The Imperative for Instant-On: Functional Safety in Automotive, Industrial, and Embedded Systems
December 02, 2019
Blog
Instant-On is often touted as an ease-of-use feature. Consumers, as we know, are extremely impatient and want their gadgets to be available immediately.
Instant-On is often touted as an ease-of-use feature. Consumers, as we know, are extremely impatient and want their gadgets to be available immediately. For many applications, however, Instant-On can be a critical system requirement that impacts functional safety.
Instant-On capabilities ensure that devices are available for use as quickly as possible. This usually includes some sort of fast internal non-volatile memory and memory bus so that firmware and application software can be up and running with minimal delay. An Instant-On processor may also reach an operational power level faster when paired with the right external components.
For Instant-On to be effective, however, firmware and application software must be designed with Instant-On in mind. For example, the entire program doesn’t have to be loaded into memory or be available for a system to start up.
This is where embedded developers come in. Your choices during start up processes can significantly impact a system’s time-to-wake. By identifying the critical and essential blocks of code to load first, your system can already be operational before the rest of the program is loaded. The question is, what needs to be loaded first?
The answer may not be what you initially think.
Mitigating User Failure
It might seem obvious which systems need to be brought up first in a car. However, there are some ease of use dependencies associated with potential hazards you might want to take into account. For example, how critical is booting the radio and connecting to a phone via Bluetooth?
Drivers get in the car and it starts immediately. Within seconds, the car is backing down the driveway and about to enter traffic. Now the radio finally boots. Because the phone hasn’t been connected in yet, the radio blasts the last FM station played at a high volume. This might surprise, or annoy, the driver. Worse, since the driver always listens to Spotify or other music app via smartphone, the driver might start fiddling with the infotainment system to get the right music to play. Did we forgot we were backing out of a driveway?

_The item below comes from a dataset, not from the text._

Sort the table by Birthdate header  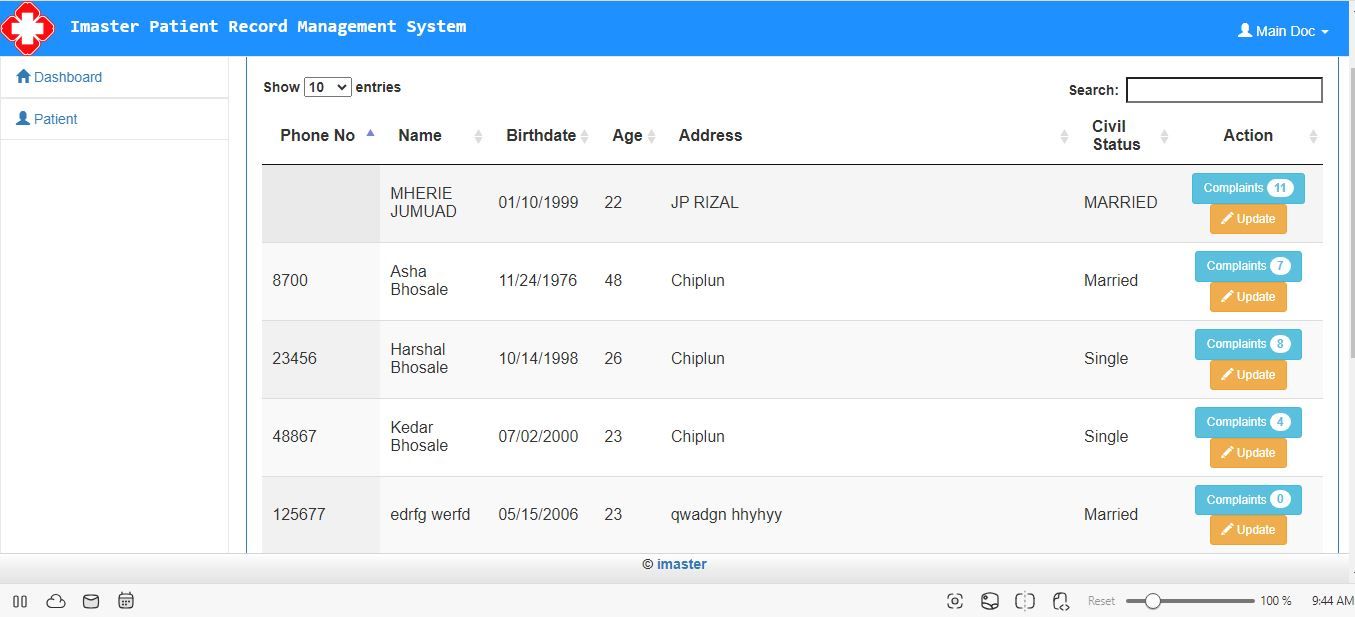point(541,135)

This is no longer about ease of use, it’s about understanding your user. This isn’t an isolated use case. While they back up, drivers adjust their seats, fiddle with the A/C settings, open the navigation system, flip to the menu setting that shows gas, tire pressure, and tripometer. Put up all the warning screens you want, people are going to do what they do. Instead, by accepting their nature, you can build a more resilient system.
One approach for making the infotainment system more resilient would be to enable Instant-On for the radio. Instead of booting the radio after the car has started, the radio could boot in parallel. Even better, start booting the radio when the car door is opened. The few seconds it takes for the driver to get situated is all that’s needed to have the radio going before the car is moving. Now the driver can select music safely. Again, the driver starts driving before selecting music only because the radio isn’t ready before the engine. Then again, why not start booting the infotainment system as the driver (and keys) approaches the vehicle. Then everything can be ready for drivers before they have even sat down.
Know Your User
Another Instant-On approach to application software that would enhance safety is to give drivers what they did last time or what they tend to do most often. If a driver knows that the Spotify playlist will automatically start up on its own, then the driver won’t need to fiddle with the infotainment system at all.
Tracking user startup behaviors can be a key part of an effective and resilient Instant-On protocol. For example, with the entertainment system, some drivers want the radio, others a playlist, and still others want their book on tape to resume. Anticipate what users what, give it to them, and you can make them safer.
Instant-On as a safety consideration doesn’t apply just to cars. Industrial systems, for example, have to recover from either power or system failure. Faster time-to-wake means less time down and potentially less damage to materials or injury to users as the system resumes operation in “safe mode.”
Connectivity of all sorts benefits from Instant-On as well. For example, when a router goes down, typically it can take a minute or two for connectivity to be restored. In an industrial setting, this delay could translate to lost productivity. In a medical center, those extras seconds to wake could mean delaying an alert from a patient who needs help. Certainly, the self-diagnostics routine is important for a router to complete, but the router can run these routines after the router is already transferring data.
Effective Instant-On does improve the user experience. By considering how people are going to use your systems, you not only enhance the user experience but potentially increase user and functional safety as well.